Texto proporcionado ->
»»
Renata Cabrales
Cuando se huye de un país como Colombia, o simplemente, se va en busca del sueño europeo, porque nuestro país tiene pocas oportunidades educativas y laborales para el pueblo, contrario a las balas y el hambre que sí abundan para este; no es fácil tener que considerar la idea de luchar por los derechos donde se ha nacido o exponerse a la discriminación en otro lugar, supuestamente ajeno, como un ser “ilegal”, con tal de sobrevivir a una vida hostil.
Este 8 de marzo, debido a la pandemia, y a pesar de los posibles contagios, es necesario que las mujeres alcen la voz en las calles, por el empeoramiento de las condiciones laborales en cualquier ámbito y, además, urge sacar a la luz las pésimas condiciones laborales y educativas que enfrentan las mujeres migrantes en diferentes países de Europa.
Un caso particular es el de Alexandra Puerta, cuya identidad ha sido cambiada, y a quien conocí por casualidad en cualquier lado del paraíso suizo, donde me contó, con no poca decepción que, “después de 18 años fuera de mi país, tengo que reconocer penosamente que aún me siento vulnerable y víctima de discriminación”.
Según la OIM y ONU Migración, entre los riesgos específicos que la pandemia ha implicado en la población migrante, particularmente para las mujeres, se encuentran: Precarización laboral, explotación, e impacto socioeconómico. Según el Informe sobre las Migraciones en el Mundo 2020 de la OIM, “las mujeres migrantes representan alrededor del 74% de la industria de servicios, como el trabajo doméstico, experimentando en muchos casos, condiciones de precarización laboral. Gran parte de su ingreso se destina a sostener a sus familias en países de origen”.
Según Alexandra, una de las principales razones de discriminación hacia mujeres migrantes es el estigma de que las personas de un grupo cultural o social diferente, por el desconocimiento del idioma, se le dificulta integrarse a la sociedad y comunicarse correctamente: “Por casi cuatro años intenté encontrar un trabajo relacionado con mi título universitario de Colombia, que no fue reconocido en Suiza. Me encontré, además, con un exceso de burocracia al intentar completar los requisitos para homologar el título. Finalmente, encontré una práctica en un hospital, que me dio la posibilidad de acceder a un contrato laboral”.
««
Datos de origen ->
»»
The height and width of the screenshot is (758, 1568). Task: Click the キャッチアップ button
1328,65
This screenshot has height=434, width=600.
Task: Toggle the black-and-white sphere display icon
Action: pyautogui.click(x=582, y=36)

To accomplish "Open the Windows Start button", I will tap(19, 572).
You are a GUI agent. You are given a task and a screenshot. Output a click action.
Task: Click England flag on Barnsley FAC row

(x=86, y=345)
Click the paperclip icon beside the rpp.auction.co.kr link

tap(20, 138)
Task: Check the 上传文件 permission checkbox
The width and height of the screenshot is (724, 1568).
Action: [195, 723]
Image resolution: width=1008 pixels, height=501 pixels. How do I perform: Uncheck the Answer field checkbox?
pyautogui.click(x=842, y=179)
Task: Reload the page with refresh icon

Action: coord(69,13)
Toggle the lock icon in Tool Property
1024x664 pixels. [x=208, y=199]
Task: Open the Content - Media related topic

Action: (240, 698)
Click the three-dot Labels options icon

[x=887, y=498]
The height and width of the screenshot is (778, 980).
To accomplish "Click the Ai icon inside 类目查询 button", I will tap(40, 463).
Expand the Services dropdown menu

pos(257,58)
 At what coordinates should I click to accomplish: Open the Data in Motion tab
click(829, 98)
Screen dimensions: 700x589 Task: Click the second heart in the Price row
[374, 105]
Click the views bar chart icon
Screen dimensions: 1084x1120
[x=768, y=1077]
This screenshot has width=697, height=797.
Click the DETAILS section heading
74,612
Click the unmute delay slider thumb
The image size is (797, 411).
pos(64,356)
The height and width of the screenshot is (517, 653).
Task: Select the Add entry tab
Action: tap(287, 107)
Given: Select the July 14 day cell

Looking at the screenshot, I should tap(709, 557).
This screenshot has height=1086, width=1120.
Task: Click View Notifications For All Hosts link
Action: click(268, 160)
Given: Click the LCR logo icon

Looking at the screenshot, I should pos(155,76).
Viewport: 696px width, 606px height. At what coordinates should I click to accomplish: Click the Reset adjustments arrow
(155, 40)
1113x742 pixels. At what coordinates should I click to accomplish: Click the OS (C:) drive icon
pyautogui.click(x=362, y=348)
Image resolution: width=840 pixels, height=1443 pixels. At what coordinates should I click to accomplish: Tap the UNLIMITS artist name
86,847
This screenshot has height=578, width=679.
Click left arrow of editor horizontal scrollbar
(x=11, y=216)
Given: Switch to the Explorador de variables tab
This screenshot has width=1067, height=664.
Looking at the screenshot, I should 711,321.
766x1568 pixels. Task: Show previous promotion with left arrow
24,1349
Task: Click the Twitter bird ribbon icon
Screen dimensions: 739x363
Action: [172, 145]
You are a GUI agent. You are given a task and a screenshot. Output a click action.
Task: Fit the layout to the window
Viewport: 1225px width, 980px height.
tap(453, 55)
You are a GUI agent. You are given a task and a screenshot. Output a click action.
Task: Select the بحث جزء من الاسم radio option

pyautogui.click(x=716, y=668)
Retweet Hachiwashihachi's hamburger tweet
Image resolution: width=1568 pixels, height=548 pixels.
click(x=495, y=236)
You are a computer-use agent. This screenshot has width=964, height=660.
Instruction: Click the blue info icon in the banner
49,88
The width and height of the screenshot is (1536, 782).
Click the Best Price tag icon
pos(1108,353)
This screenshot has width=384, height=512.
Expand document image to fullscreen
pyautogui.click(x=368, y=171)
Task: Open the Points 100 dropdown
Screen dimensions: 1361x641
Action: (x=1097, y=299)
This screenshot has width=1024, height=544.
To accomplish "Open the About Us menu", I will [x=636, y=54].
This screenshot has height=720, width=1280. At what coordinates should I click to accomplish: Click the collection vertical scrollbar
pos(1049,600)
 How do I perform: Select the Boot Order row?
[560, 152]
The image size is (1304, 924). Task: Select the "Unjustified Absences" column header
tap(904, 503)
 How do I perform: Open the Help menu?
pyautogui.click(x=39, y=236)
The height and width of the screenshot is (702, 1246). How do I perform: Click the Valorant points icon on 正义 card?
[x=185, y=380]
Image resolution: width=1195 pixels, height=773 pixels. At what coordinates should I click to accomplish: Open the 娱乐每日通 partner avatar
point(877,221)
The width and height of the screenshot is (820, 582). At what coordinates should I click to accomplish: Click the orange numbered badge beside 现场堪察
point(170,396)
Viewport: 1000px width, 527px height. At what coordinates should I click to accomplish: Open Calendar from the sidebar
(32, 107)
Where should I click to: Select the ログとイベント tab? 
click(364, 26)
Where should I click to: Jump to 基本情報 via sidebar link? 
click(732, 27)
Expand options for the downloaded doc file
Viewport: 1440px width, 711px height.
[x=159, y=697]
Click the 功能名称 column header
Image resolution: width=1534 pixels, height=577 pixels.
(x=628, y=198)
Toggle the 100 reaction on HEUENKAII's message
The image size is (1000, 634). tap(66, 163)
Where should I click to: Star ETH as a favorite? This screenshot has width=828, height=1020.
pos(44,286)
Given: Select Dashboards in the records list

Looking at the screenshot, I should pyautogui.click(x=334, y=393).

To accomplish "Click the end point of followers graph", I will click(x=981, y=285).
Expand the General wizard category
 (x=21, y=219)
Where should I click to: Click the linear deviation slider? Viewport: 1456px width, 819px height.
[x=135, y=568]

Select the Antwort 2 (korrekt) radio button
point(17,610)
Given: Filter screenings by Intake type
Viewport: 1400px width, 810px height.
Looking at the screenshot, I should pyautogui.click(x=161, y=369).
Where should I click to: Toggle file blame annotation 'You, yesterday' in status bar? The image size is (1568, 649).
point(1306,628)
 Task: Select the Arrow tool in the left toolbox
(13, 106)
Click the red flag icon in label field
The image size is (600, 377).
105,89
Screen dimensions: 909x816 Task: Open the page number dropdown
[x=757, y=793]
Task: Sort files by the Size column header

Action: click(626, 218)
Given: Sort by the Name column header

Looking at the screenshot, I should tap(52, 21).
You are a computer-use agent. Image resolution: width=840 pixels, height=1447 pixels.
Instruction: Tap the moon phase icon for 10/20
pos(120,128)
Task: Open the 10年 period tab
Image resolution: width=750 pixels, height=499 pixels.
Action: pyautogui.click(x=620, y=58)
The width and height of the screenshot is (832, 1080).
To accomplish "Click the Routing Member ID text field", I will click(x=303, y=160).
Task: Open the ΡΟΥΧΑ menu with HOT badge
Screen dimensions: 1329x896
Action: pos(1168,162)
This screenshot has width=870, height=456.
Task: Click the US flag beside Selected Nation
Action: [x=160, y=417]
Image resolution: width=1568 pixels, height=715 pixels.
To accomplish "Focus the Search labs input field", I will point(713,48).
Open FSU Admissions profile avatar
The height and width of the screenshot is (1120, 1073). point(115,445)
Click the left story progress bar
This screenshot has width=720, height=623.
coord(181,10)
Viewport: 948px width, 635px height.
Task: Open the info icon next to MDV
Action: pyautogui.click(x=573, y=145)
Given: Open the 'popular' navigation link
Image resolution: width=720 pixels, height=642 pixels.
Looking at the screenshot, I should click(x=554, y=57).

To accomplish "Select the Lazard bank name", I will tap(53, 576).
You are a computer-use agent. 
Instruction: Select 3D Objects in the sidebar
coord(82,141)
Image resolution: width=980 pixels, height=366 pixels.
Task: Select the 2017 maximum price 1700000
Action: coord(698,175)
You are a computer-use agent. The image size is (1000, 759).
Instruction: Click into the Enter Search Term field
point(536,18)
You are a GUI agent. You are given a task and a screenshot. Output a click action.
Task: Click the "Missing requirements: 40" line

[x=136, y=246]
««
Conjunto de tareas ->
1. ¿Concuerdan con el texto sobre las mujeres migrantes estas afirmaciones? (a) Alexandra Puerta lleva 18 años fuera de su país. (b) El título universitario de Alexandra obtenido en Colombia fue reconocido en Suiza. (c) Según el informe de la OIM, las mujeres migrantes representan alrededor del 74% de la industria de servicios. Responde sí o no a cada una y cita textualmente las palabras decisivas.
2. Reproduce fielmente el fragmento del texto sobre las mujeres migrantes que va de "Renata Cabrales" a "países de Europa.", ambos incluidos.

Respuestas escritas ->
1.
(a) Sí: «después de 18 años fuera de mi país».
(b) No: «que no fue reconocido en Suiza».
(c) Sí: «las mujeres migrantes representan alrededor del 74% de la industria de servicios».

2.
Renata Cabrales
Cuando se huye de un país como Colombia, o simplemente, se va en busca del sueño europeo, porque nuestro país tiene pocas oportunidades educativas y laborales para el pueblo, contrario a las balas y el hambre que sí abundan para este; no es fácil tener que considerar la idea de luchar por los derechos donde se ha nacido o exponerse a la discriminación en otro lugar, supuestamente ajeno, como un ser “ilegal”, con tal de sobrevivir a una vida hostil.
Este 8 de marzo, debido a la pandemia, y a pesar de los posibles contagios, es necesario que las mujeres alcen la voz en las calles, por el empeoramiento de las condiciones laborales en cualquier ámbito y, además, urge sacar a la luz las pésimas condiciones laborales y educativas que enfrentan las mujeres migrantes en diferentes países de Europa.